Quando na última ceia Jesus anunciou seu gesto extremo de amor, a Cruz, a doação da própria vida, ele elevou os olhos (“Tomando o pão, deu graças – aqui se eleva os olhos - , partiu-o e o deu aos discípulos, dizendo: ‘Isto é o meu corpo dado em favor de vocês; façam isto em memória de mim’”). Elevar os olhos e suspirar são ações que revelam movimentos da alma, demonstram grande esforço e dedicação extrema de Jesus. O surdo-mudo diante de tanto amor se rende. Vendo como Ele nos ama e que dá a vida por nós é que se abrem os ouvidos, é que escutamos suas palavras. E, de repente, descubro que eu sou procurado por Ele, que Ele dá sua vida por mim. Quando eu descubro isso, o mundo se enche de cor, de encanto, de sentido e de alegria, aconteça o que acontecer. Eu passo a me ver como um dom deste amor porque Deus é amor absoluto por mim. “Ninguém tem maior amor do que aquele que doa sua vida pelos amigos”. Naquele dia o surdo-mudo não conseguiu ser mais o mesmo....

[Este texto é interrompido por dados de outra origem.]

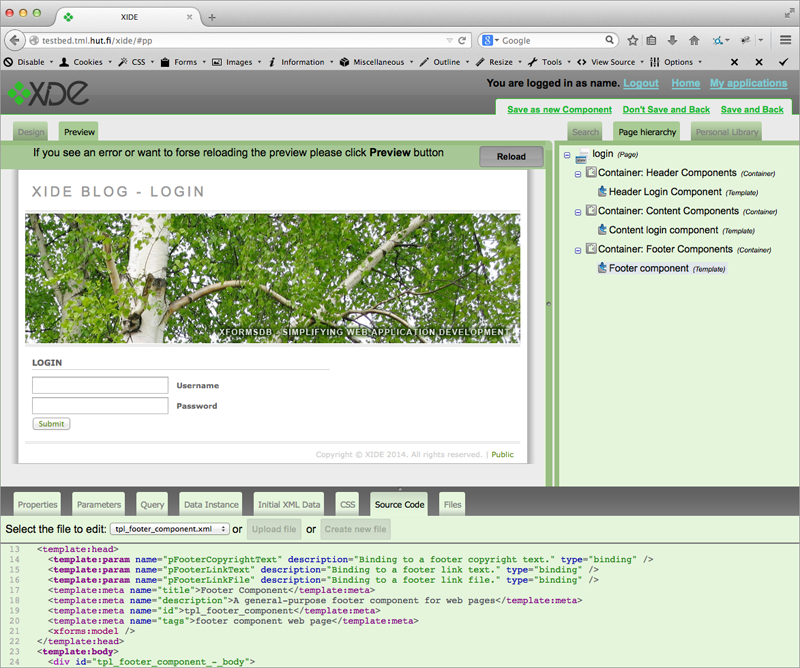The height and width of the screenshot is (668, 800).
Task: Collapse the login page tree node
Action: [x=567, y=155]
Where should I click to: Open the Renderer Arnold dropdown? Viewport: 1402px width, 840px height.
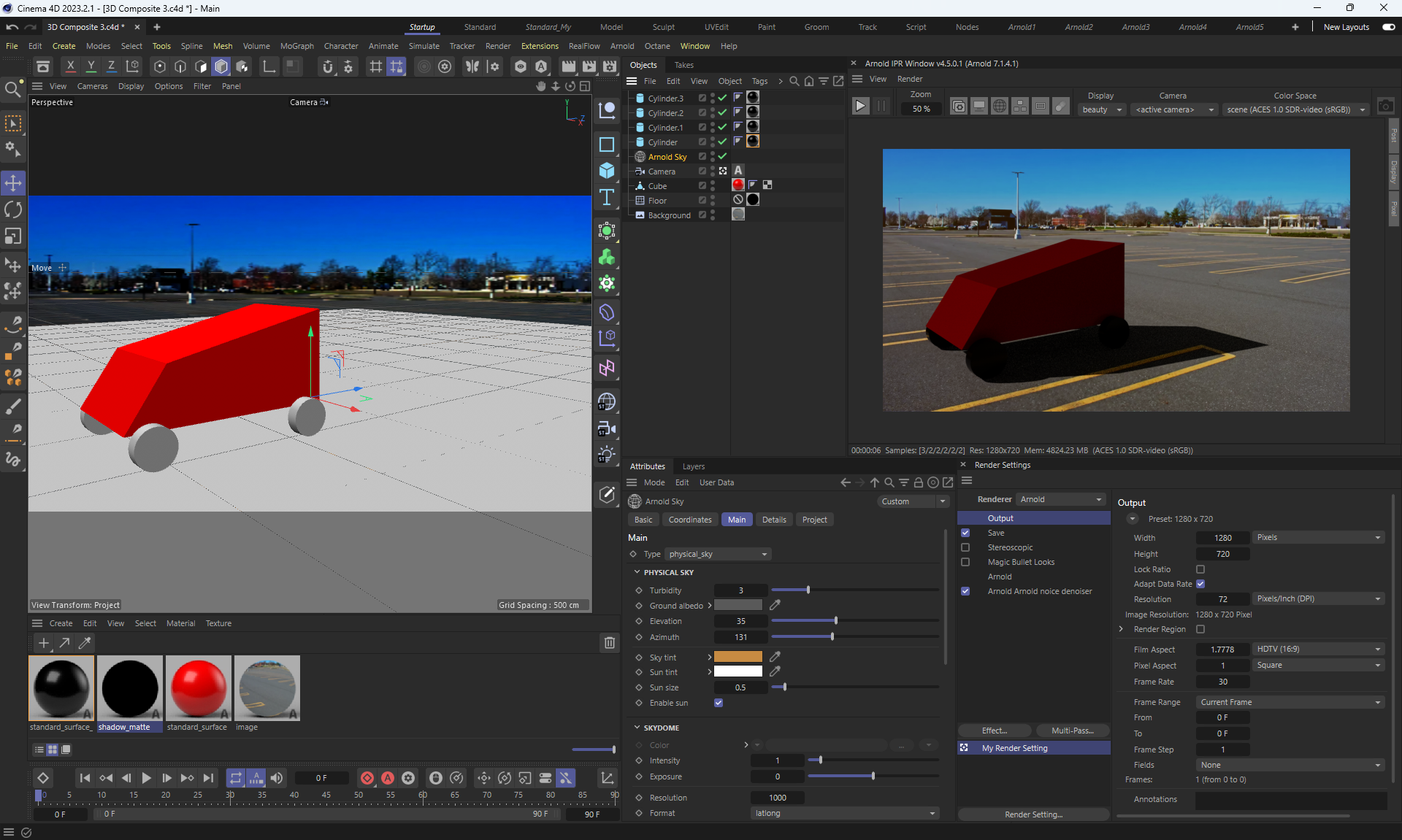[1060, 499]
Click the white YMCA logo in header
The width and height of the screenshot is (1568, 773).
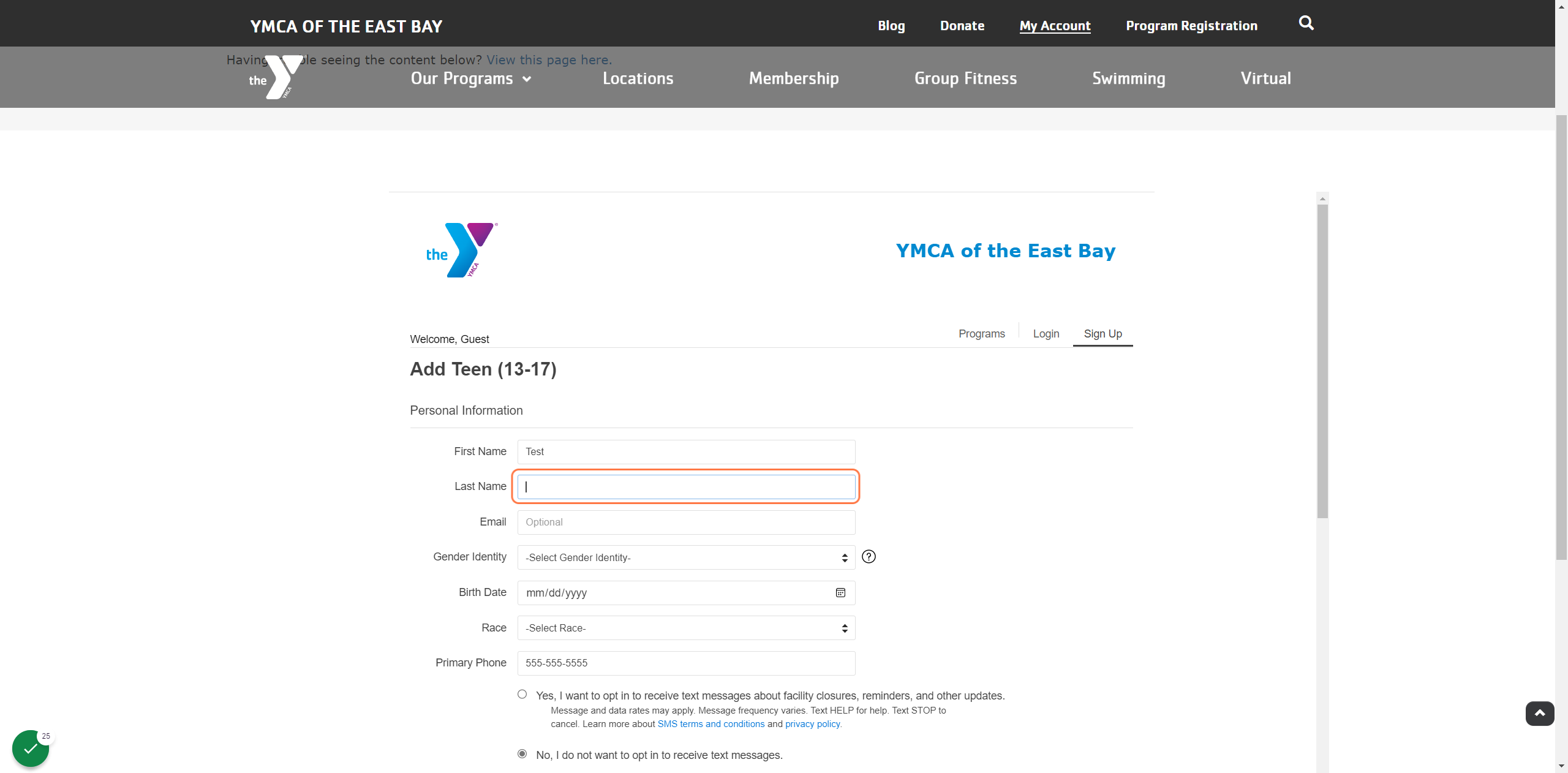tap(276, 77)
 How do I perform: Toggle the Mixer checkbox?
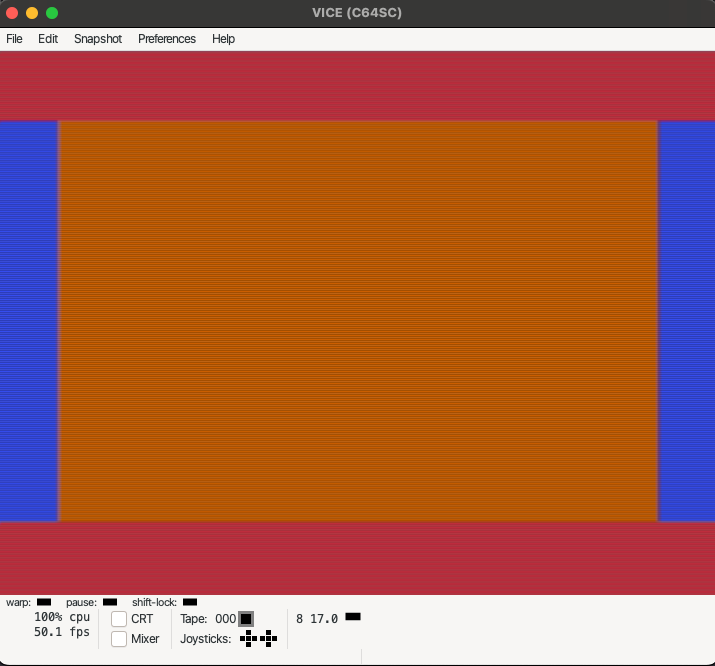119,639
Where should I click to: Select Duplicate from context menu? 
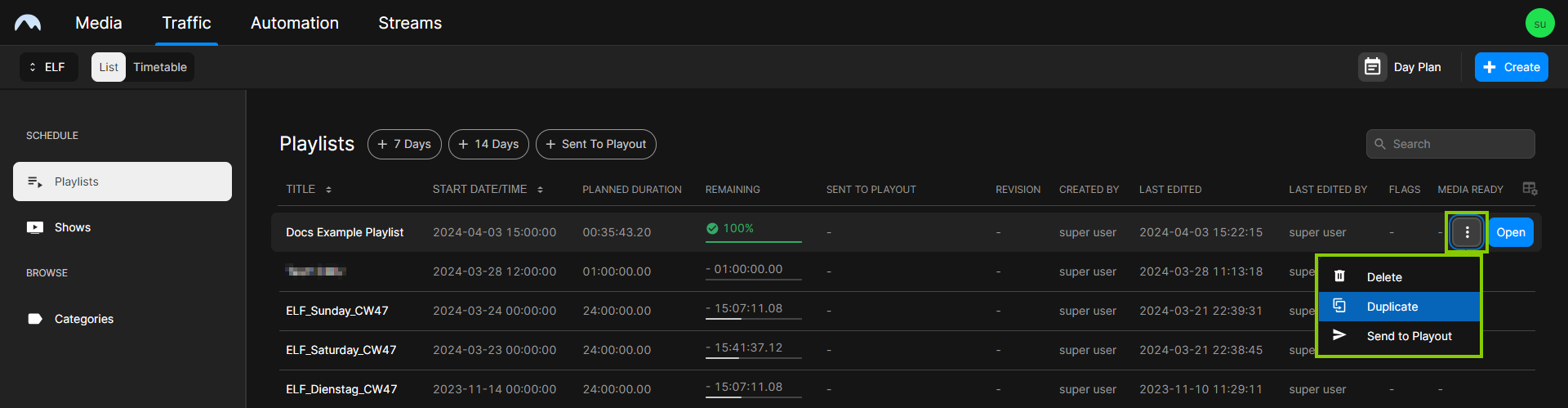1399,307
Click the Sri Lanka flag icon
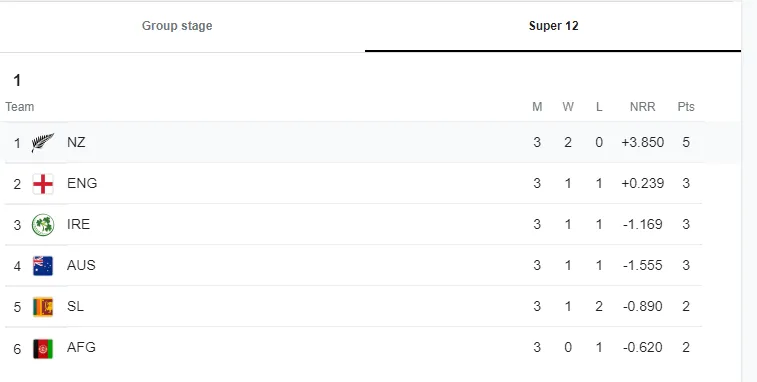757x382 pixels. pos(43,307)
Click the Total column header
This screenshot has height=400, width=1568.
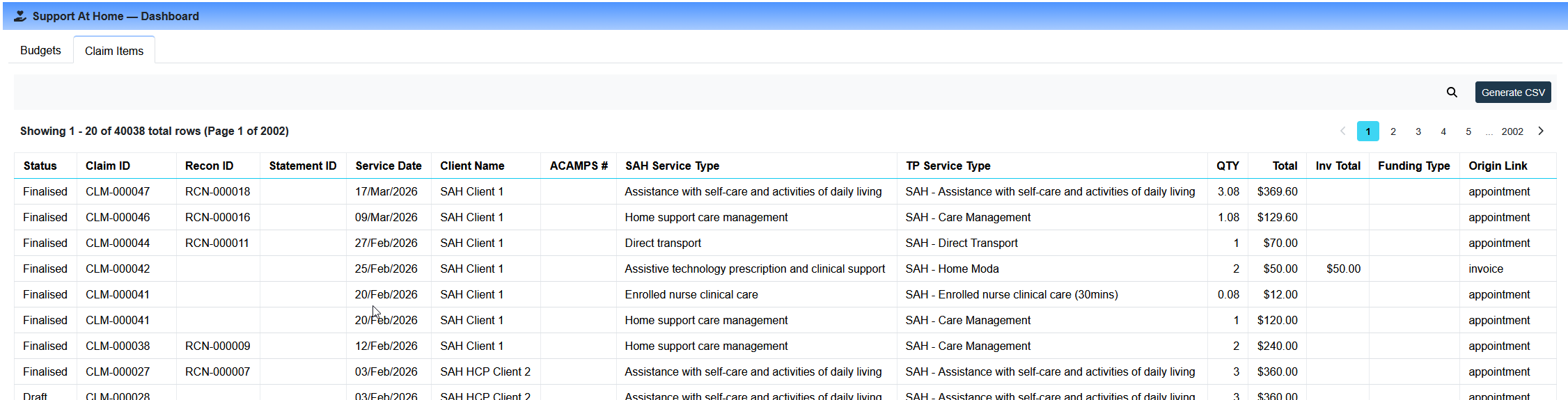pos(1284,166)
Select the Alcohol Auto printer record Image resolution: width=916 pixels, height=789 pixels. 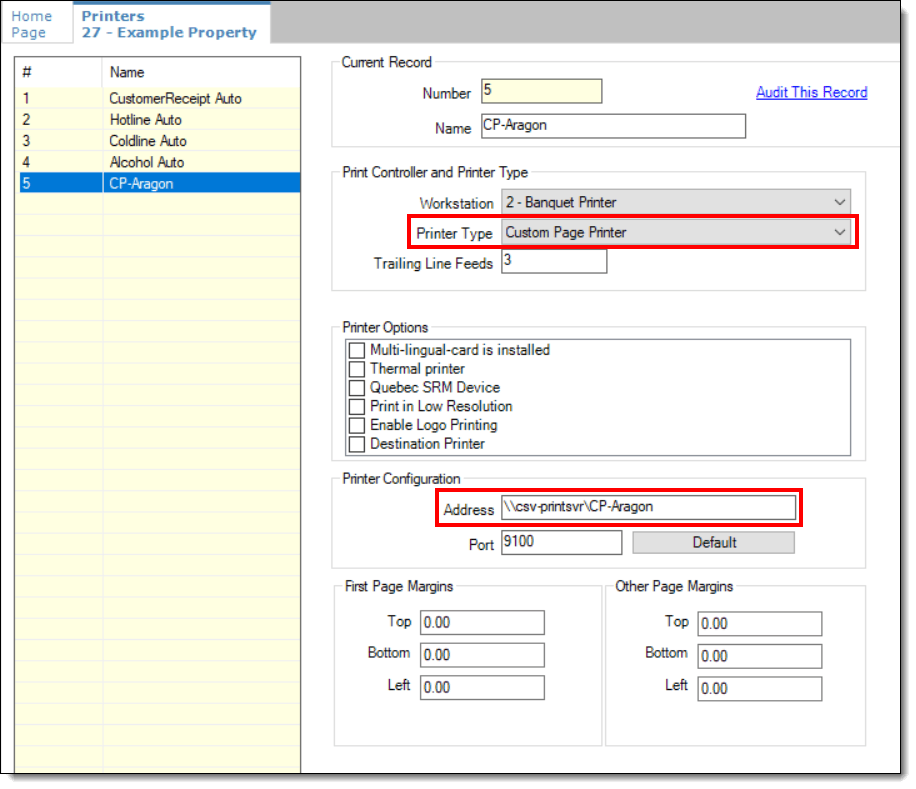(147, 162)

Jesus se concentra, sabe que tem uma grande obra por fazer, precisa restaurar a criação daquele homem, e por isso suspira, deseja, almeja. O surdo-mudo tinha condições de ouvir e falar, mas não ouvia nem falava. E se Jesus não tivesse “aparecido”? Carregaria para sempre aquele fardo, aquela vida pesada, tapada e mesquinha? Carregaria para sempre aquela agonia e inquietação de ser capaz e ao mesmo tempo não manifestar a capacidade que trazia dentro de si?

"Éfata!". Certo um homem se negava em pensar em constituir uma família porque sua primeira mulher não lhe disse a verdade, não disse que não era virgem. E fechado, surdo, para uma nova vida ficou. Por vezes encontramos irmãos que não se perdoam por feitos do passado. Ficam surdos, não se abrem ao perdão, a uma nova vida. Certamente nossas famílias e comunidades seriam mais ricas se nos deixássemos receber o “Éfata” de Jesus, pois cada um de nós daria o seu contributo, sua fala, sua riqueza, sua qualidade. “Éfata”, isto é, recebe o meu espírito, nos diz Jesus ainda hoje. Éfata”: abre-te ao novo, afasta-te de prisões, desata nós que aprisionam, abre mão do que te escraviza, larga o que te impede de falar e escutar, corta vínculos nefastos, começa e inaugura uma nova história, não abafe o botão em flor, desabotoa a camisa que faz mal. Se preciso, confesse, desabafe. “Desperta tu que dormes”.

- “No mesmo instante os ouvidos se lhe abriram, a prisão da língua se lhe desfez e ele falava perfeitamente. Com “ouvidos abertos e língua solta”. Aquele que era surdo-mudo passou a falar. Falava exprimindo e vivendo aquele amor recebido pelo toque, pelo olhar, pela saliva e suspiro de Jesus. Corretamente falava: não há mais fala de agressão que cala os outros, de domínio que não deixa o outro viver, de esperteza que visa só vantagens, de “enrolação” e enganos. Nasce a Palavra que é correta, que aproxima e cria laços, vínculos.